The case concerned a multi-unit detached house (dagagu housing), where all tenants share priority against the same property in foreclosure, unlike condominium-style ownership.
The tenant entered into a lease with a deposit of approximately KRW 110 million and completed resident registration.
At the time of the lease:
The property was already subject to a large mortgage, and
Significant senior lease deposits from other tenants existed, exceeding the property’s likely foreclosure value.
The broker informed the tenant only that:
The landlord had refused to provide documentation, and
Multiple senior/priority tenants existed.
No further explanation of the realistic recovery risk was provided.
Following foreclosure, the tenant recovered none of the deposit and sued the broker’s indemnity association.
The appellate court found no broker negligence, reasoning that the tenant knowingly proceeded despite awareness of senior interests.
The Supreme Court reversed, holding that:
Even without cooperation from the landlord, a broker can reasonably estimate the scale of senior deposits based on the building’s size and surrounding market prices.
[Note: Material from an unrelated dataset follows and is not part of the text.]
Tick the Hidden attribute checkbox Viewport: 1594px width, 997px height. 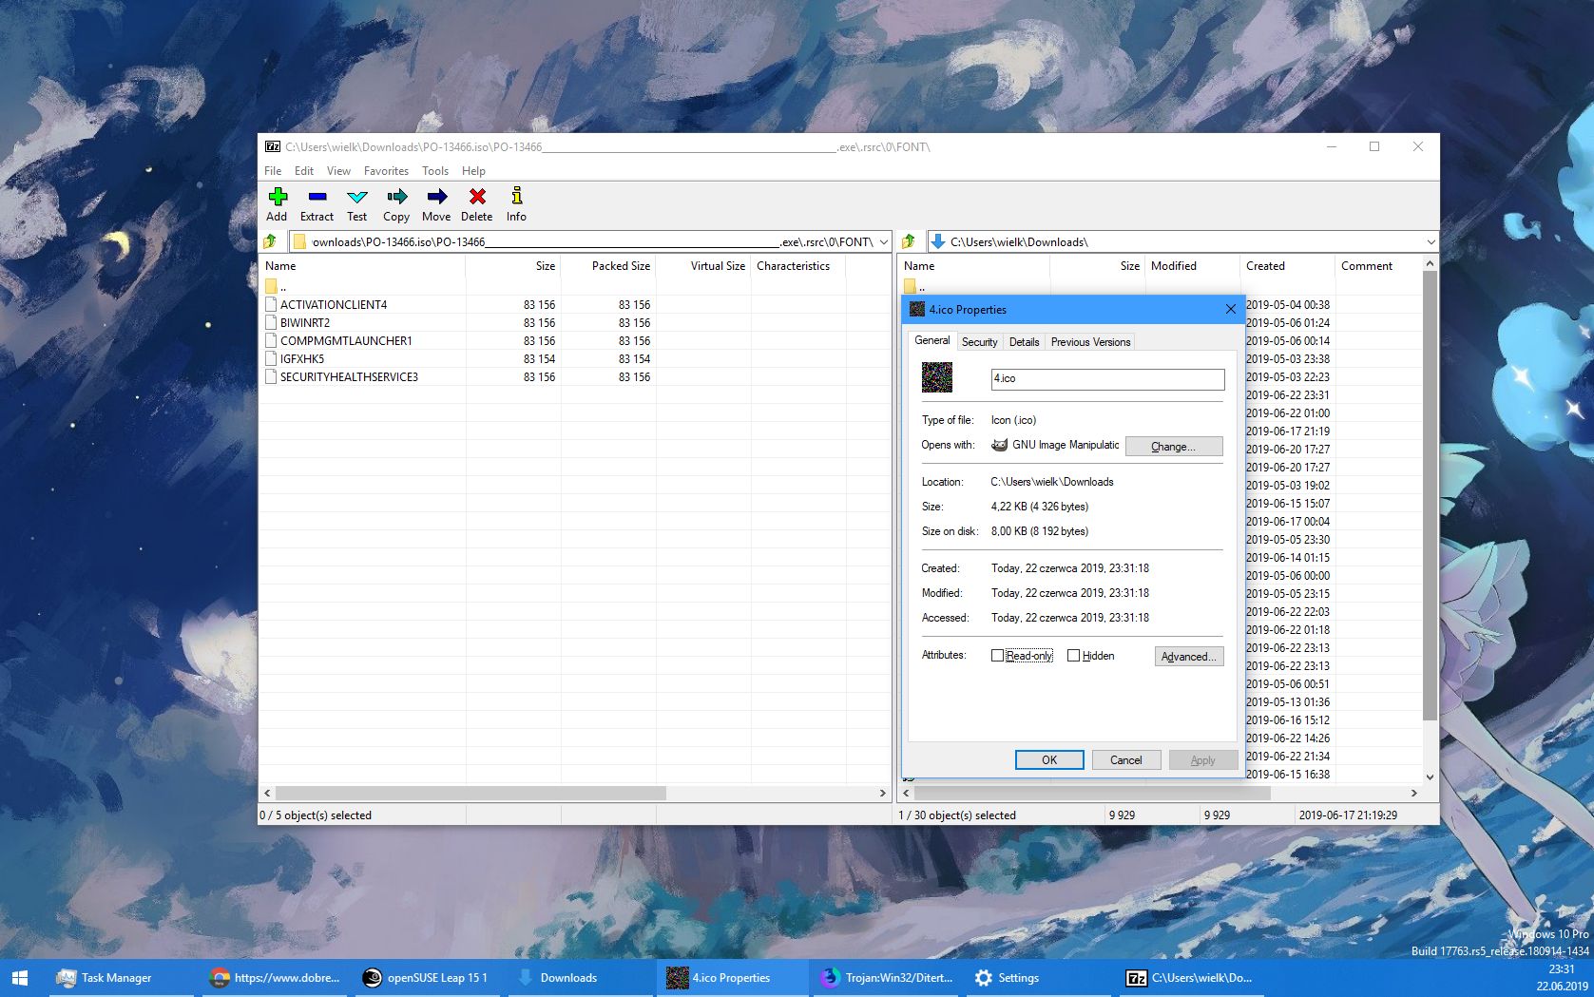tap(1073, 656)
The broker has an affirmative duty to explain the concrete risk of non-recovery, not merely disclose the existence of priority interests.
The Court emphasized that a broker’s duty of care includes active risk explanation, particularly where the structure of the property makes loss foreseeable.
The case was remanded for further proceedings on liability and damages.
—
Key Takeaway
> Disclosure is not explanation.
Real estate brokers must translate structural risk into understandable consequences for tenants.